§ **EXCERPT PROVIDED**
Skip to main content

The game will never be the same


Each year when Wimbledon rolls around, I think about getting back into tennis.  Maybe it is because it happens during the height of summer, as I don't feel the same urge with the other major tournaments, or just the tradition that surrounds the event.  It is the oldest of the Grand Slam tournaments, dating back to 1877.  My father loved to talk about the great names from the 1920s when he played tennis, notably Wilmer Allison whom he played with at the University of Texas.  Allison never won Wimbledon, losing to Bill Tilden in the 1930 final, but did win the US Open in 1935.

Tennis was mostly played on grass back then.  You had clay courts but Dad said you had to adjust your game considerably as these courts were much more forgiving with a loftier bounce that made it difficult to defend the net.  Like many players of his era, he played serve and volley.  Grass was ideally suited for this style of tennis.  Clay favored players who liked to stick to the baseline.  Still, Dad liked Henri Lacoste, the French tennis star at that time.

My father didn't have much patience when it came to teaching me to play tennis as a preteen.  Mom had bought a Wilson Jack Kramer autograph racket for him and a Dunlop junior racket for me.  Both were wood rackets and we had to keep them in presses when we weren't using them, otherwise they would get warped from the tightly wound strings.  Dad said he remembered when the strings were made of cat gut.  They were made from cats, I exclaimed!  Just a myth, he said, but they were bound with collagen which came from some animal, probably cows or horses.  Anyway, strings were synthetic by this point so nothing to worry about.  We would hit the ball back and forth and he would try to teach me the finer points of the game, but I was very erratic and he just didn't have time for this, so I would practice against the backboard until I had more consistent ground strokes.

§ **Pixel coordinate grounding data**

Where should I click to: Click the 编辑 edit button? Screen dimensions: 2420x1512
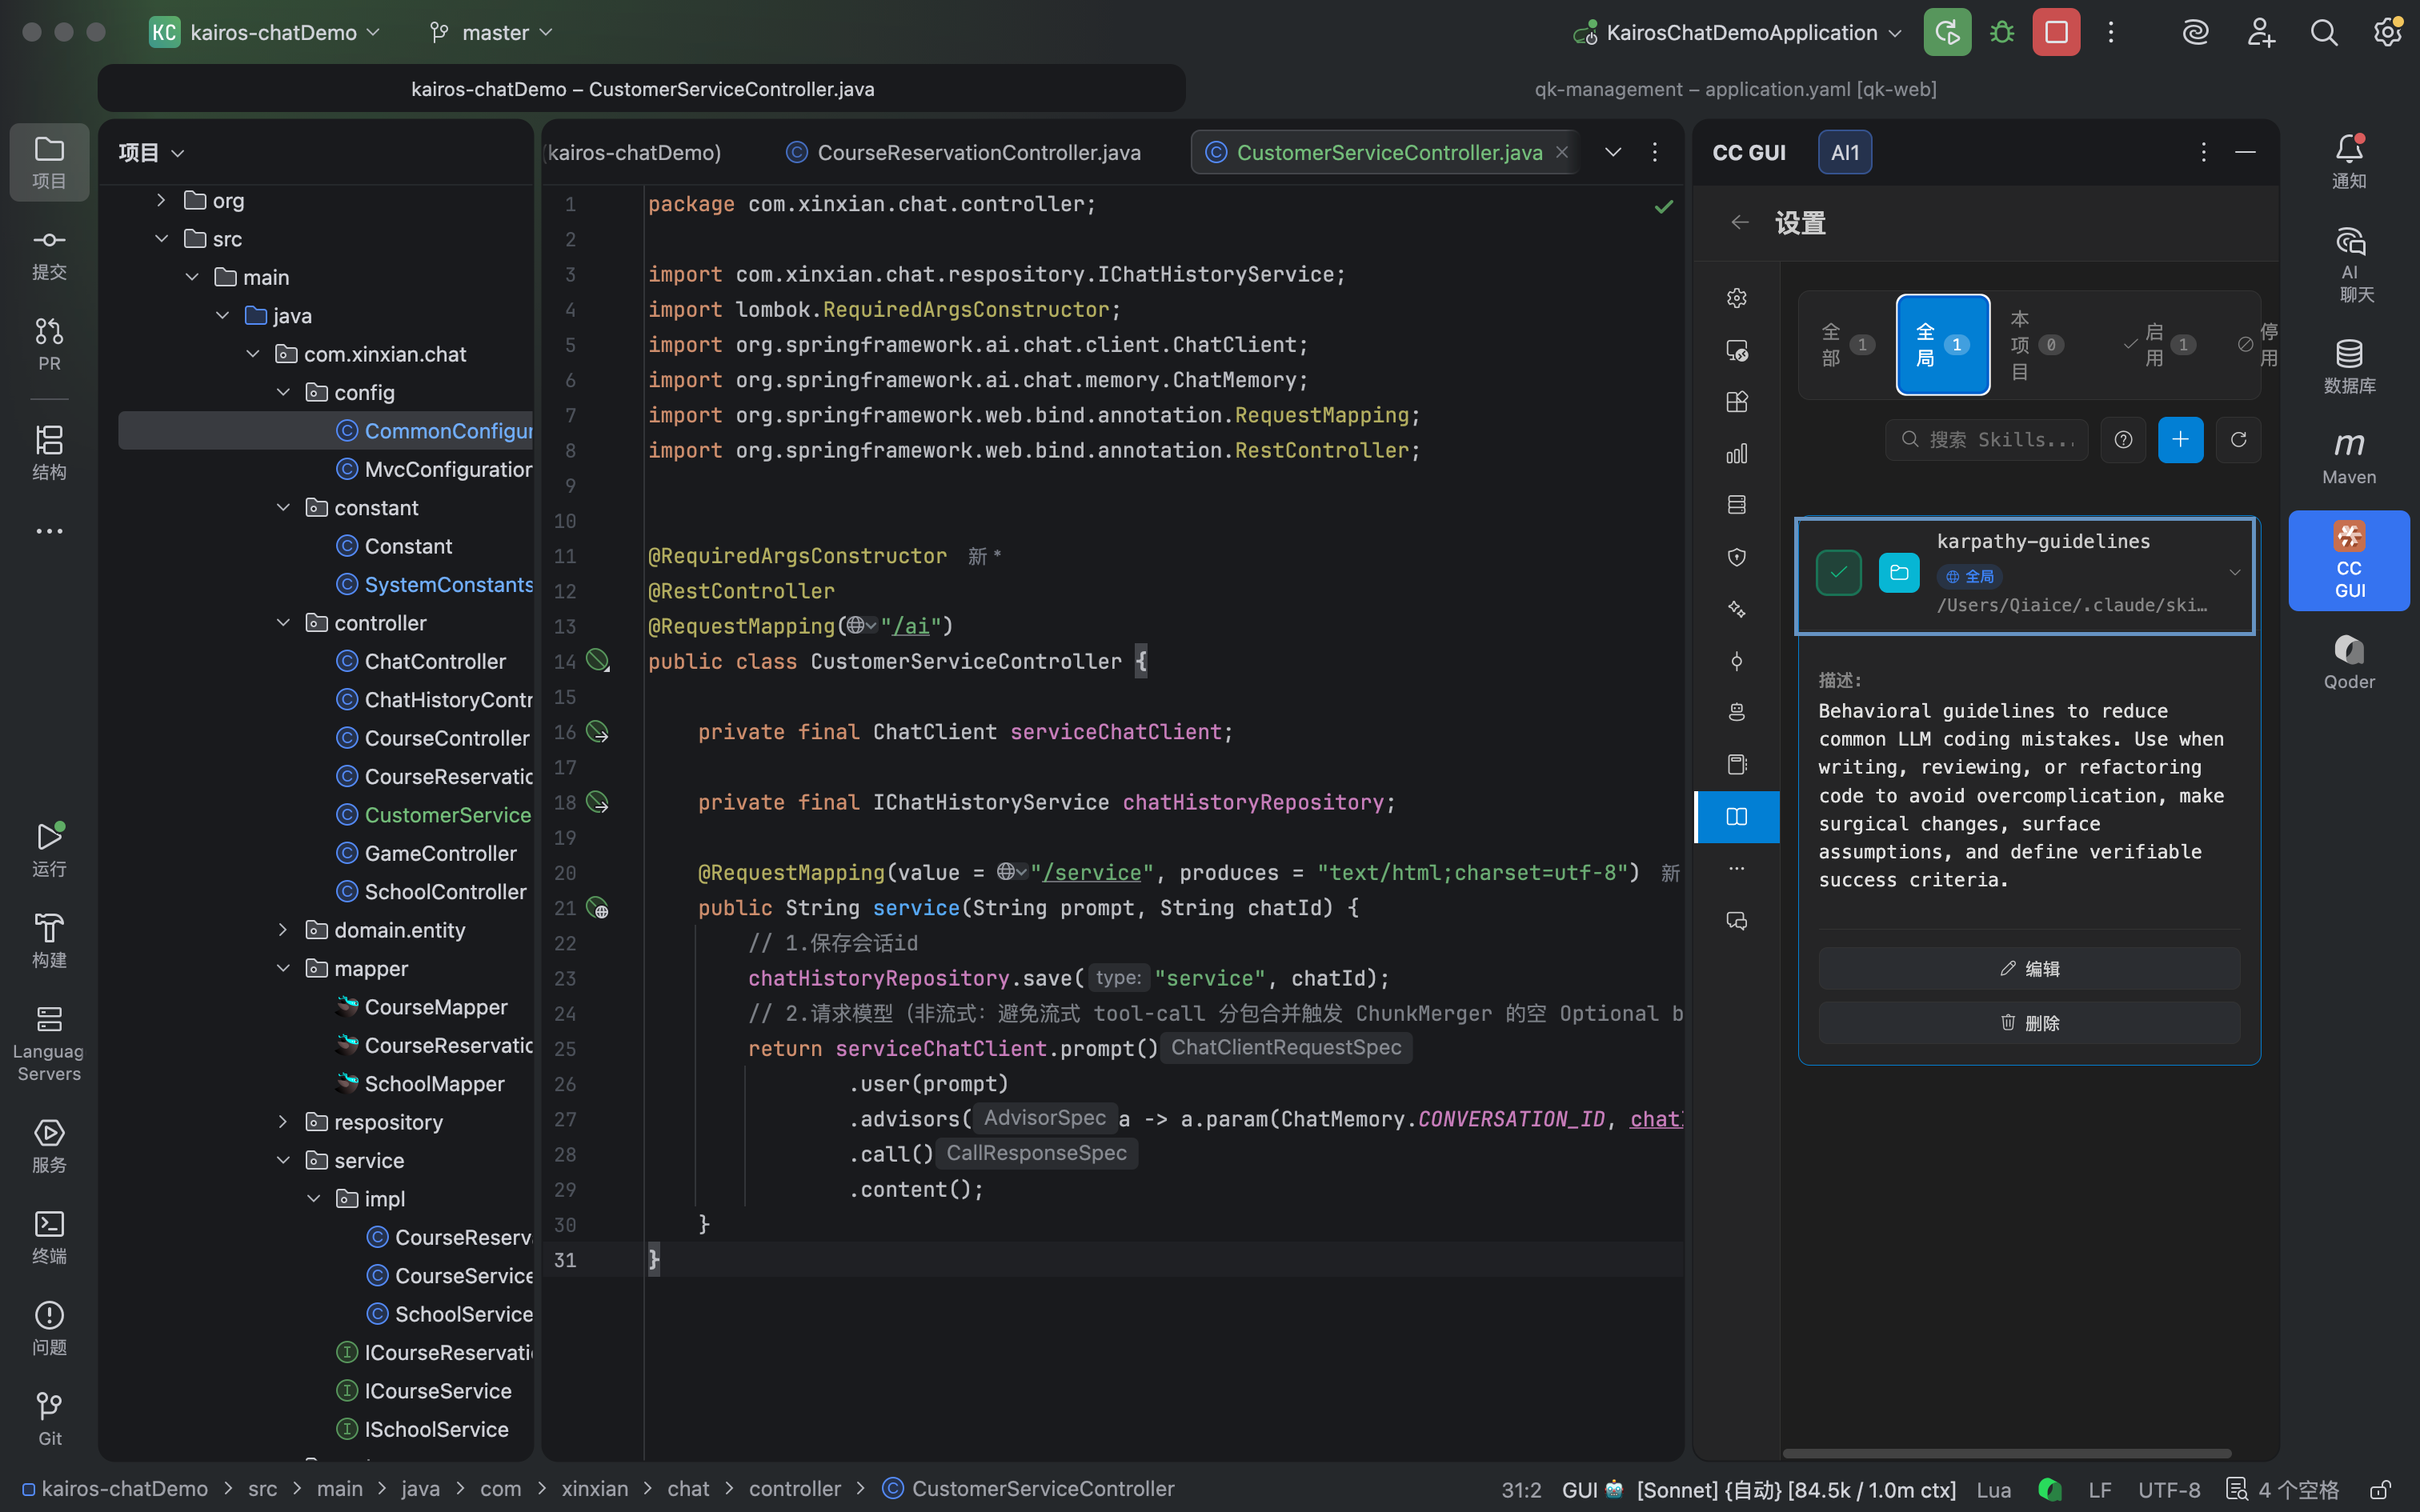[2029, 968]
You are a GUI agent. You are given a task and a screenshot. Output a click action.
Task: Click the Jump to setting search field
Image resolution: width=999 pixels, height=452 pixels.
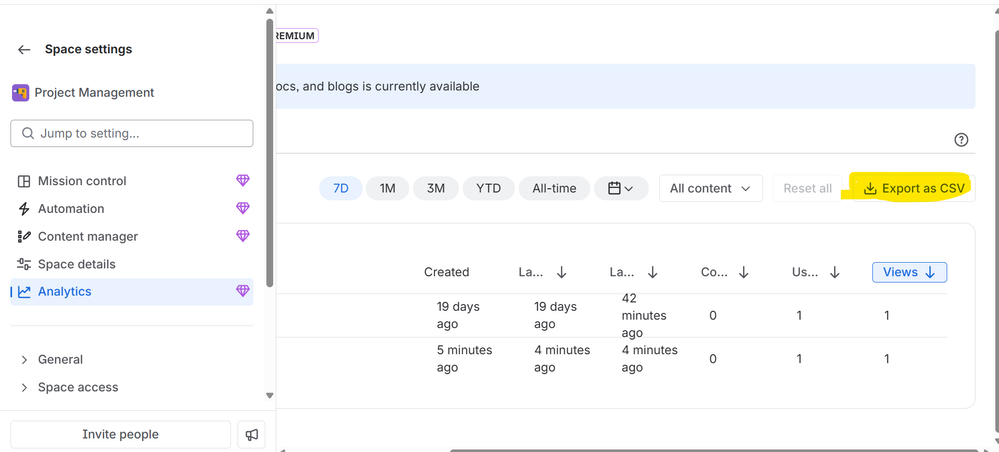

§ **PROBLEM SET**
1. Reproduce the tennis essay word for word, from "Skip to main" to "Open in 1935.".
2. Answer these questions using the tennis essay.
(a) To what year does the Wimbledon tournament date back?
(b) Who beat Wilmer Allison in the 1930 Wimbledon final?
(c) What brand of junior racket was bought for the writer?
3. Write the next part of the tennis essay, picking up after its final sentence.

§ **ACTIVITY ANSWERS**
1.
Skip to main content

The game will never be the same


Each year when Wimbledon rolls around, I think about getting back into tennis.  Maybe it is because it happens during the height of summer, as I don't feel the same urge with the other major tournaments, or just the tradition that surrounds the event.  It is the oldest of the Grand Slam tournaments, dating back to 1877.  My father loved to talk about the great names from the 1920s when he played tennis, notably Wilmer Allison whom he played with at the University of Texas.  Allison never won Wimbledon, losing to Bill Tilden in the 1930 final, but did win the US Open in 1935.

2.
(a) 1877
(b) Bill Tilden
(c) Dunlop

3.
Eventually I became good enough to play on the high school tennis team.  By this point wood was out and composite rackets were in.  I used my lawn mowing money to buy a Yamaha graphite tennis racket.  Pretty ugly but it was considered a great racket at the time.  I had started out with a cheaper Wilson T2000, as Jimmy Connors was my hero, but it wasn't a very pleasant racket to play with as it vibrated a lot.  Dad didn't understand these composite rackets.  He felt it was better to stick with wood rackets but the game was changing rapidly and all the major tennis players were using composite rackets.

It's funny that Wimbledon, which prided itself on tradition, didn't stick to wood rackets.  After all, Major League Baseball still insists on the wood bat despite the widespread use of aluminum bats at the junior level.  I imagine it was out of its control as the sport was governed by the ATP and they figured the composite rackets made for a faster game.  

It also greatly diminished the serve and volley game, especially with the big head rackets of the 80s that had a much larger sweet spot so that it became even harder to defend the net.  Dad couldn't stand the game after that.   You still had John McEnroe and a few other serve and volley players, but for the most part professional tennis players chose to stick to the baseline.  Pete Sampras revived this style in the 90s but it failed to take hold despite garnering 14 grand slam titles, a record many tennis pundits thought would never be broken.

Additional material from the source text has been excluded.